Peter menatap Anna dalam-dalam. Sesaat kemudian, ia berpaling sambil berkata lirih, "Maafkan aku." Setelah itu, ia pun melepaskan genggamannya.

Seketika itu, Anna pun jatuh dan menghilang ditelan kegelapan. Sambil mengusap air mata, Peter berusaha keras untuk bangkit. Entah kenapa tubuhnya terasa sangat berat. Hatinya begitu sakit seperti diiris-iris. Meski semua hanya ilusi, perjumpaan barusan terasa seperti obat rindu baginya.

Diiringi air mata yang jatuh berderai, Peter lalu memacu langkah menuju ke desa tempat sang penyihir jahat membuat kekacauan.

"Hadapi aku!" ujar Peter dengan suara nyaring. Tatapan matanya berkilat-kilat sementara telapak tangannya tampak terbakar api.

"Huh! Anak kecil sepertimu berani menantangku?"

Peter tak menyahut lagi dan memilih meleparkan api pada sang lawan. Penyihir hitam itu tak tinggal diam dan membalas serangan Peter dengan sihir es. Api dan es pun bertemu saling beradu kekuatan.

Perlahan tapi pasti, Peter mulai terdesak. Lawan memiliki sebuah tongkat sihir sementara ia tidak. Namun, pemuda itu pantang menyerah. Ia mengerahkan seluruh kekuatannya dan terus berusaha melawan.

Hingga ketika sihir lawan sudah hampir mencapai dirinya, Peter merasa ada kekuatan lain yang muncul dari dalam. Tangannya mulai bersinar dan muncullah sebuah tongkat ungu sepanjang satu setengah meter dalam genggamannya. Tongkat itu bersinar begitu terang dan menyilaukan lawan.

Seketika itu, keadaan pun berbalik. Peter dengan tongkat barunya berhasil mendesak lawan dan menghancurkannya.

Suasana mendadak berubah drastis. Kegelapan dan kerlip cahaya berbagai warna kembali menyelimuti suasana di sekeliling Peter.

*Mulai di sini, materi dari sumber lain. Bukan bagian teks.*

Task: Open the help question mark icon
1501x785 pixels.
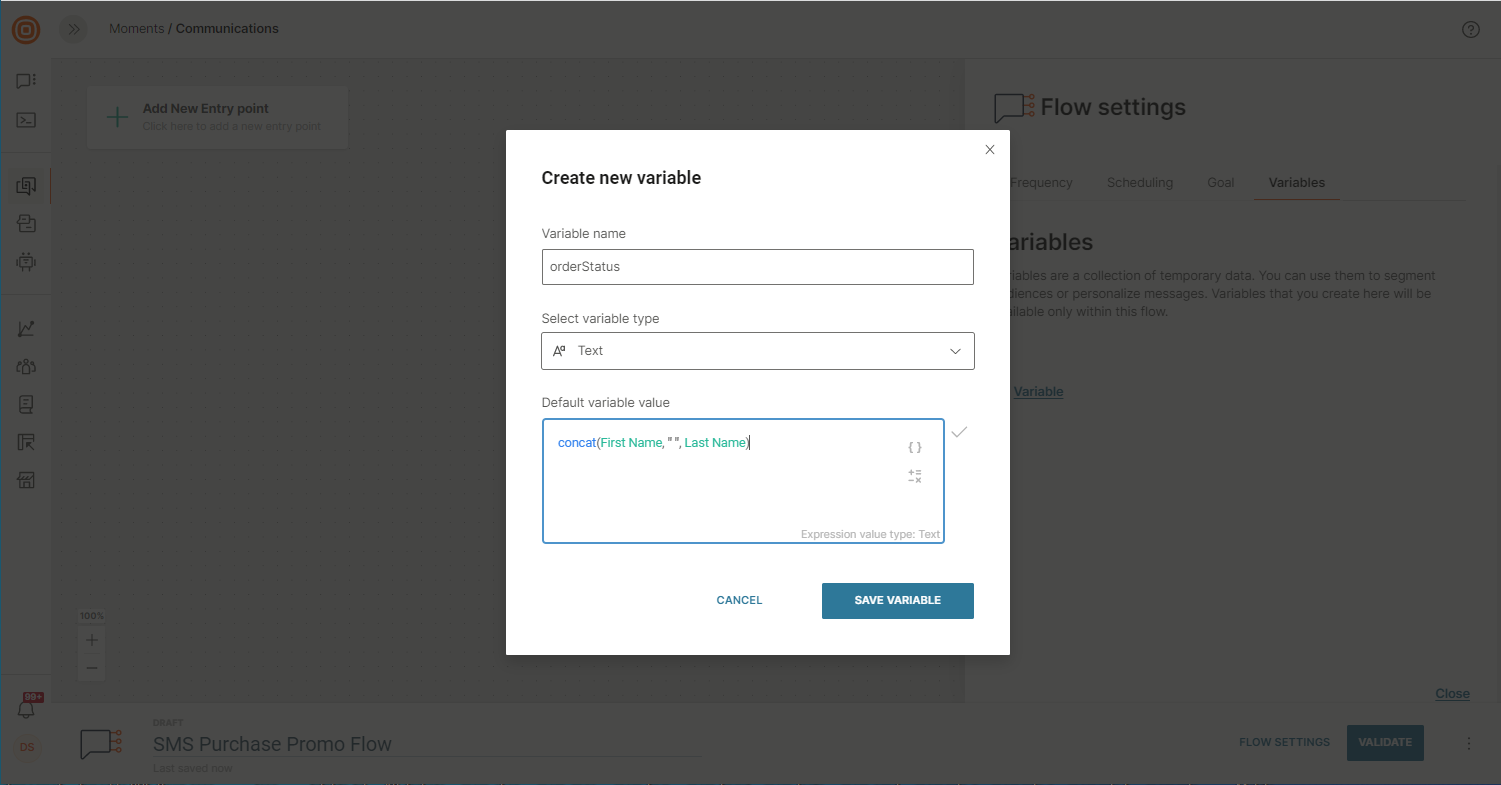Action: pos(1470,29)

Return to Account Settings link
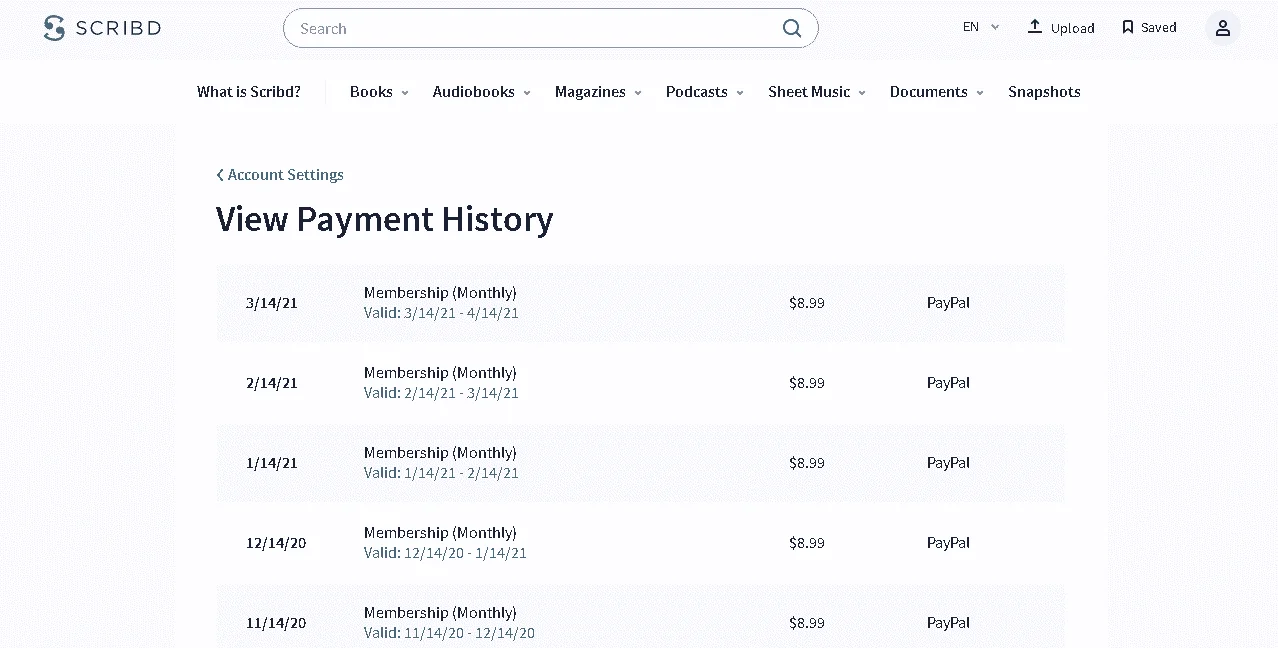point(286,175)
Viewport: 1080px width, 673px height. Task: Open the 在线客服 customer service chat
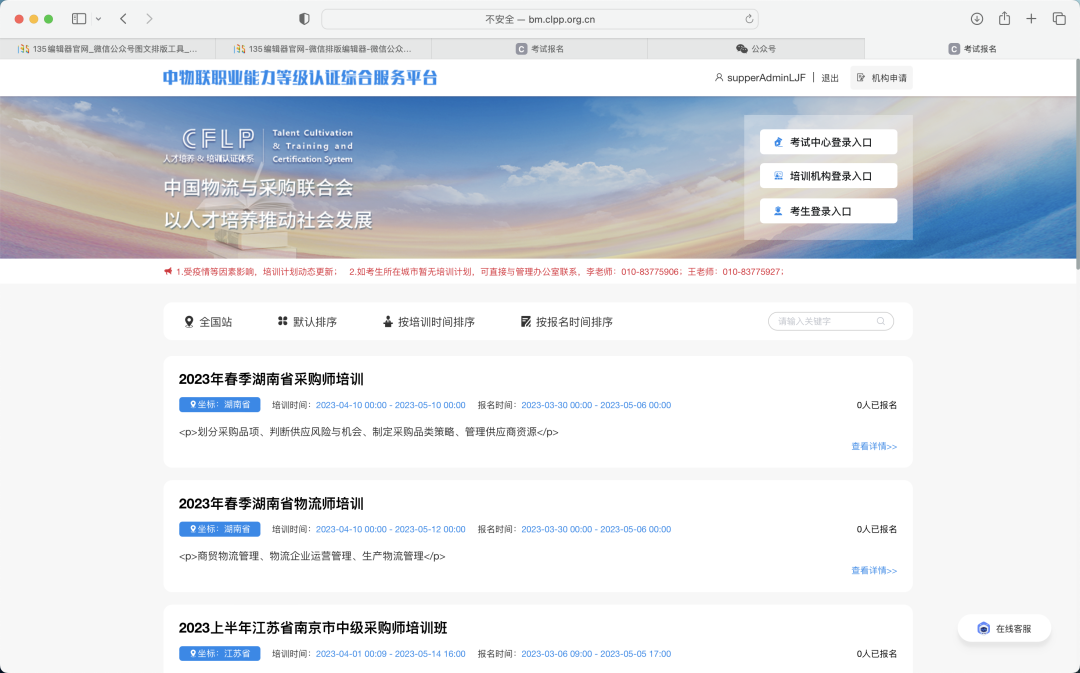pos(1003,628)
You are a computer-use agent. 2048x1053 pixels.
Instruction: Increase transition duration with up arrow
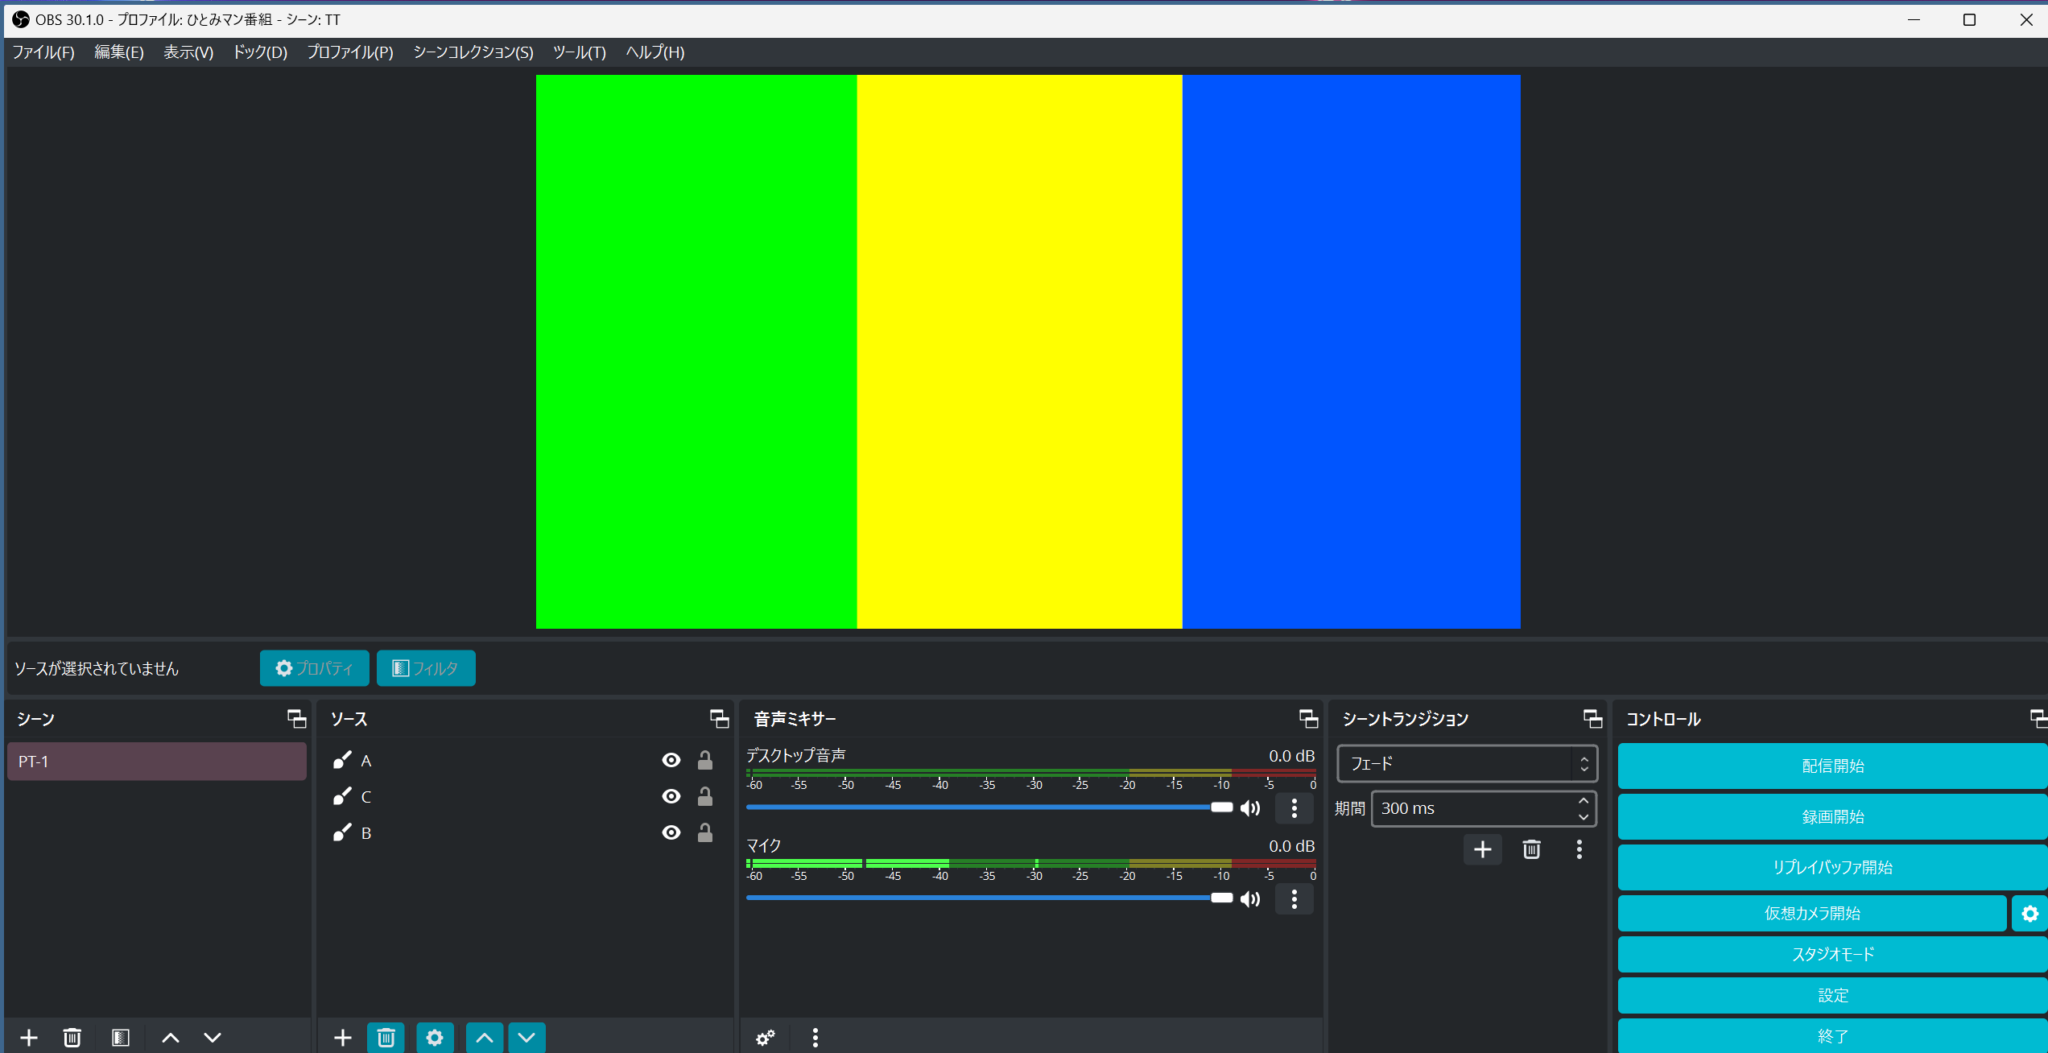1583,801
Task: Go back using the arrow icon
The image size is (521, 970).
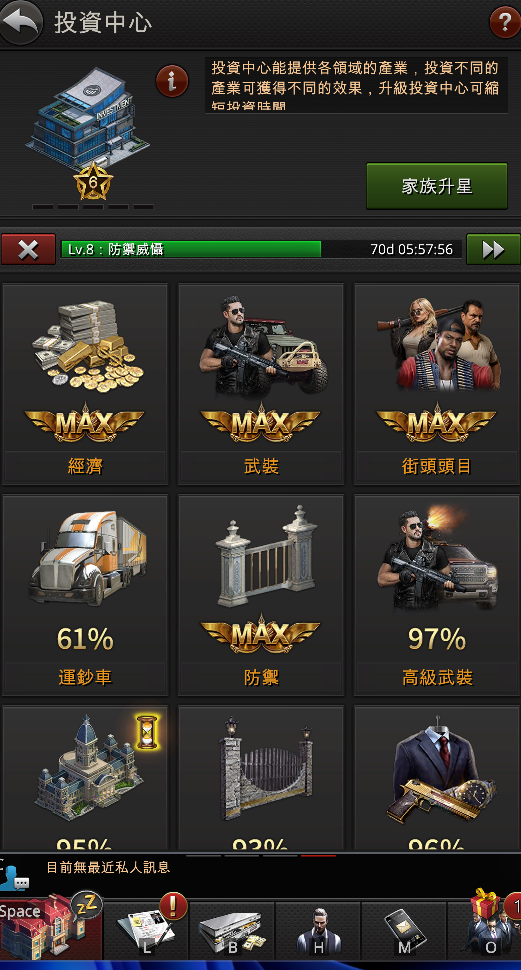Action: click(x=21, y=23)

Desa dan seluruh warganya lenyap seiring dengan hancurnya sang penyihir jahat.

"Selamat, kau berhasil lulus dalam ujian dan mendapatkan tongkat Irrastar," ujar suara yang kini kembali bergema dalam benak Peter. "Semoga kau menangkap maksud ujian tadi. Dalam perang, kau mungkin akan kehilangan orang yang paling kau sayangi. Tapi ingatlah, bahwa kau harus bisa memihak pada kepentingan yang lebih luas."

Peter hanya mengangguk tanpa suara. Rasa sakit akibat harus kehilangan Anna masih terasa begitu nyata. Hatinya kini terasa seperti berlubang.

Setelah itu muncullah sosok seorang pria dengan wajah yang bersinar-sinar. Tubuhnya tinggi dan kekar seperti layaknya seorang elzif. Ia lalu berkata dengan suara yang selama ini terngiang dalam benak Peter.

"Aku akan melatihmu menggunakan tongkat itu. Bersiaplah!"

Setelah itu sang elzif melemparkan sihir petir ke arah Peter. 

Terkejut, Peter berguling menghindari serangan sang elzif. "Tunggu! Apa maksudmu menyerangku?"

"Lawan aku. Aku akan menjadi lawan tandingmu." 

Peter lalu berdiri dan menggenggam tongkat irrastar erat-erat. "Baiklah," ujarnya dengan sorot mata tajam.